I recommend leaving it in 8 hours, if you can, but you can leave it in as little as 4 hours and see some results.  If you need to cover grey or have lighter hair, try to leave it in the full 8 hours if you can.  The longer you leave it in, the better a chance you give the henna to bond to your hair and make a brighter red.  Make sure to take it easy while you have it in your hair and lay back if you can, as it drips more if you aren't laying back, or completely laying down.  Take it easy.  If you sleep while this is in, put down a trash bag over your pillow, and then an old towel over the trash bag.  Try to sleep on your back if you can and try not to move too much.  (Easier said than done.)

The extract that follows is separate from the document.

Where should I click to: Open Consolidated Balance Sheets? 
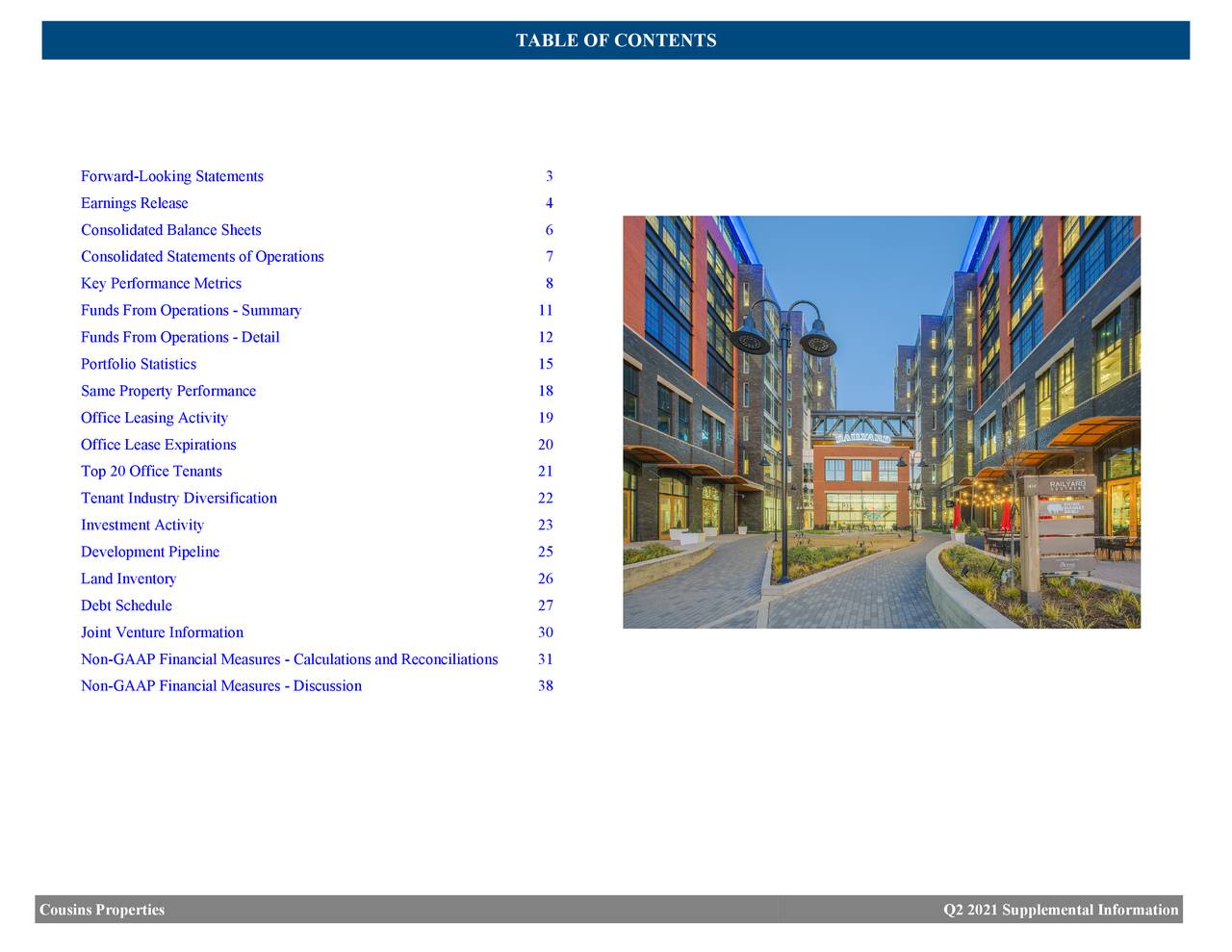pos(170,229)

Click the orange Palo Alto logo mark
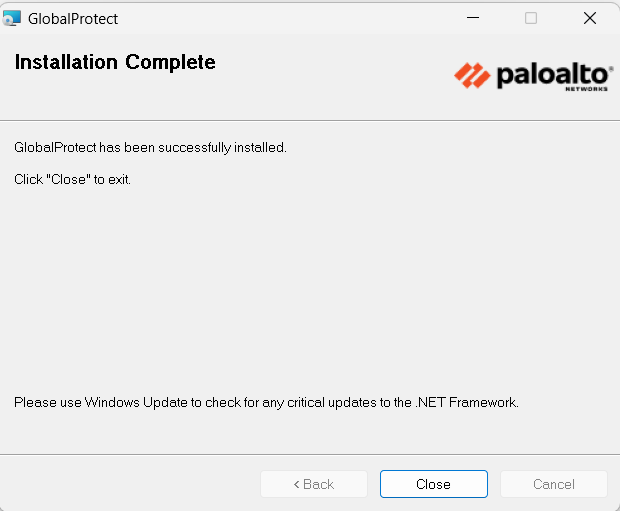[472, 74]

I recommend taking the henna out over a large sink.  You'll need to put on plastic gloves again, and get your conditioner.  Unwrap your head, get your conditioner ready and wash some out in the sink.  Put your conditioner on to help loosen up the henna.  Try to get as much out as you can, then use your old towel to help dry your hair and blow dry it.  I recommend not actually washing your hair for a full day as the henna will continue to oxidize (develop color) for the next 24 hours or more.

You can save whatever henna you have left by storing it in the freezer in a freezer bag.  It should maintain a decent dye up to six months in the future.

That's it.  I think henna is a really cheap way to dye your hair and it strengthens your hair as well, plus there are no harmful chemicals, so it's pretty neat.  My hair is very fine and needs strength, so it helps a lot, and I have a Rogue streak of white hair so it does a nice job of covering it.  It does take prep work, but eventually you get used to it, and the work is worth the results.